_作業一覧_.
1: インスリノーマの解説のうち、「ただし、適切な対処がされない」から「てしまうと考えられています。」までの部分を一字一句そのまま書き写してください。
2: インスリノーマの解説にある一文「インスリノーマでは、動悸や発汗、思考能力の低下や昏睡状態、異常行動などの症状を引き起こします。」を英語に翻訳してください。

━━━ ページ抜粋 ━━━

インスリノーマとは、膵臓(すいぞう)に腫瘍が発生し、血糖値を下げるインスリンを過剰に分泌させてしまうことで慢性的な低血糖状態に陥る病気です。インスリノーマによる腫瘍はがん化するリスクがありますが、90%は良性のものといわれています。
インスリノーマは、インスリンの過剰な分泌によって、低血糖を引き起こし人体を危機的な状態に陥らせてしまいます。
低血糖状態はときに人間の命を危機にさらしてしまいます。血液中の血糖値が高すぎることは健康によくないと多くの人はご存知でしょう。
しかし低血糖が続くことも、生命を維持するエネルギーが不足してしまうことにつながり、体に良くはないのです。
インスリノーマでは、動悸や発汗、思考能力の低下や昏睡状態、異常行動などの症状を引き起こします。
脳は血糖を多く消費する臓器です。特に低血糖状態になると、脳は真っ先にダメージを受けてしまいます。
インスリノーマは上述したように低血糖状態を引き起こします。脳のエネルギー源はブドウ糖であるため、低血糖状態が続くとダメージを受けりことがあります。
とくに、血糖値が50㎎/dL未満になると、痙攣や意識障害など重篤な神経症状が現れることもありますが、基本的には低血糖の症状が現れた段階で糖分補給を行えば、脳へ障害を残すことはほとんどないとされています。
ただし、適切な対処がされないまま著しい低血糖状態が続くと意識障害などが続くことがあり、命に危険が及ぶこともあります。
インスリノーマは、膵臓内でインスリンと呼ばれるホルモンを産生するβ細胞にできる腫瘍です。上で述べたように、β細胞に腫瘍ができることでインスリンの分泌量が増加し、血糖値が低くなってしまうと考えられています。
インスリノーマの発症メカニズムは現在のこと明確には解明されておらず、約8割は突然発症することが知られています。
一方、残りの2割は遺伝子の異常によって引き起こされる「多発性内分泌腫瘍症1型(MEN1)」と呼ばれる病気の一症状として発症することが分かっています。

━━━ 記録データ ━━━

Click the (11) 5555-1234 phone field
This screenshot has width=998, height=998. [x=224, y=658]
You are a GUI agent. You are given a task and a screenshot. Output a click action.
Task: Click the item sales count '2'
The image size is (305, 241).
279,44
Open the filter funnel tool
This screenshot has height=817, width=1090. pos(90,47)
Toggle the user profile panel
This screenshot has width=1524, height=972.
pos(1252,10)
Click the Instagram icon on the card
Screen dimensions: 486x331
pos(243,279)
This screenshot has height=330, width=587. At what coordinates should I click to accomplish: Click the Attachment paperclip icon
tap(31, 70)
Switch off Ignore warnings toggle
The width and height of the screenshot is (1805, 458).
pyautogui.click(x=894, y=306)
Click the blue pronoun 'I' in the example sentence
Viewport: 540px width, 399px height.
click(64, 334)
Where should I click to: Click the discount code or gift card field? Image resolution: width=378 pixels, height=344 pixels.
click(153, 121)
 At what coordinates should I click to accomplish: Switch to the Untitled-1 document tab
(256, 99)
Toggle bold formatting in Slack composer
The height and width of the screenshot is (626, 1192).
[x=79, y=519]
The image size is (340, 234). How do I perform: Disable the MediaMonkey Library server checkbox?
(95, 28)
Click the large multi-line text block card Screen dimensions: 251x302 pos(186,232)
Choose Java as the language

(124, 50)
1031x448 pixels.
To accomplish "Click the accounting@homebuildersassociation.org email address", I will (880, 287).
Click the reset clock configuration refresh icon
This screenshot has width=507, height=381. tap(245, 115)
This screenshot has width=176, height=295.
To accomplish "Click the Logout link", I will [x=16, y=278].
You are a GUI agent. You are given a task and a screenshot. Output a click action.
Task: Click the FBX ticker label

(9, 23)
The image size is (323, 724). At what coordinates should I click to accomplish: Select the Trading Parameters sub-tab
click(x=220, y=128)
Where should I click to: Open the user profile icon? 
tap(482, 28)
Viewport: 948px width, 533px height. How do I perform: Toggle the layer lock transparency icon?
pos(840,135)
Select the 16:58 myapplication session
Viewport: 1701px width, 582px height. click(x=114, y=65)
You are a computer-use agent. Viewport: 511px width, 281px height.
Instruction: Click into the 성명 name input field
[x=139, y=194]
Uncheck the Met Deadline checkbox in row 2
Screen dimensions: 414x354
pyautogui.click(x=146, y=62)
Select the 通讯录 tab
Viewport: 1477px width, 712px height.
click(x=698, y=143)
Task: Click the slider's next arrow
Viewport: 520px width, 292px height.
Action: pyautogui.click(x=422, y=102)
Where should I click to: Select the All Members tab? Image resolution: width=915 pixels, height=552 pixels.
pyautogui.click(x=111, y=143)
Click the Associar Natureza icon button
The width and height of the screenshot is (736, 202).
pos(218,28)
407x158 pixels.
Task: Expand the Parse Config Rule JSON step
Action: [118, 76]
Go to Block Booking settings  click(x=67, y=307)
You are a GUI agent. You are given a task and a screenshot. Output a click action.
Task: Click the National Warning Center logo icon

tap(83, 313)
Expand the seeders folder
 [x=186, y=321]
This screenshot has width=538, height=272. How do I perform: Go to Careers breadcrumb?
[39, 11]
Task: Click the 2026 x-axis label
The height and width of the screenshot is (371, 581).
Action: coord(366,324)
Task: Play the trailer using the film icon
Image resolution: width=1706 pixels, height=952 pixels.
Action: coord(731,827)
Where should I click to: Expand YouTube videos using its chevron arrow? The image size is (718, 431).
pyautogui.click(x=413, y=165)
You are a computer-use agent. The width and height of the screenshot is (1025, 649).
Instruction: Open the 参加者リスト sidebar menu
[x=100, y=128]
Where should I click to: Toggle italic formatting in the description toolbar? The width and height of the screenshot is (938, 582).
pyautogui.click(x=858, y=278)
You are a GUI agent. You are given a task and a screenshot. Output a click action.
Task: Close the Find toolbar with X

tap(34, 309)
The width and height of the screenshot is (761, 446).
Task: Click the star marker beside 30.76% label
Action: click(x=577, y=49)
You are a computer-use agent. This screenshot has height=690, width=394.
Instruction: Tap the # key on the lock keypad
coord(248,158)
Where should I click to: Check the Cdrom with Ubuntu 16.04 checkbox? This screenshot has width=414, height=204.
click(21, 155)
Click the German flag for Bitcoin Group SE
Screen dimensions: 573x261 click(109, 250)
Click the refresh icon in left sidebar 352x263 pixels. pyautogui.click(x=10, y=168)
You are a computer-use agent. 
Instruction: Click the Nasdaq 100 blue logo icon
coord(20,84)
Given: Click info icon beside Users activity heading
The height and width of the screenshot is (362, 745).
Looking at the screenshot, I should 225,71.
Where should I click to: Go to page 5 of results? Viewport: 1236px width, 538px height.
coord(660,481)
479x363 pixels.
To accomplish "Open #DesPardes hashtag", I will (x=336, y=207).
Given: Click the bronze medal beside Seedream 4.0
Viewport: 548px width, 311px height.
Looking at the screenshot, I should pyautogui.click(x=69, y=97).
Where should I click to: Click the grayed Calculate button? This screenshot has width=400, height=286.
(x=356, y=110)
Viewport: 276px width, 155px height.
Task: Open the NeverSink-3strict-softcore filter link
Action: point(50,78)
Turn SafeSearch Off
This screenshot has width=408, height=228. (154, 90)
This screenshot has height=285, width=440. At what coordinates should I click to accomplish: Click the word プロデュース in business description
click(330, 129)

━━━

_演習結果_.
1:
ただし、適切な対処がされないまま著しい低血糖状態が続くと意識障害などが続くことがあり、命に危険が及ぶこともあります。
インスリノーマは、膵臓内でインスリンと呼ばれるホルモンを産生するβ細胞にできる腫瘍です。上で述べたように、β細胞に腫瘍ができることでインスリンの分泌量が増加し、血糖値が低くなってしまうと考えられています。

2: Insulinoma causes symptoms such as palpitations, sweating, reduced thinking ability, coma, and abnormal behavior.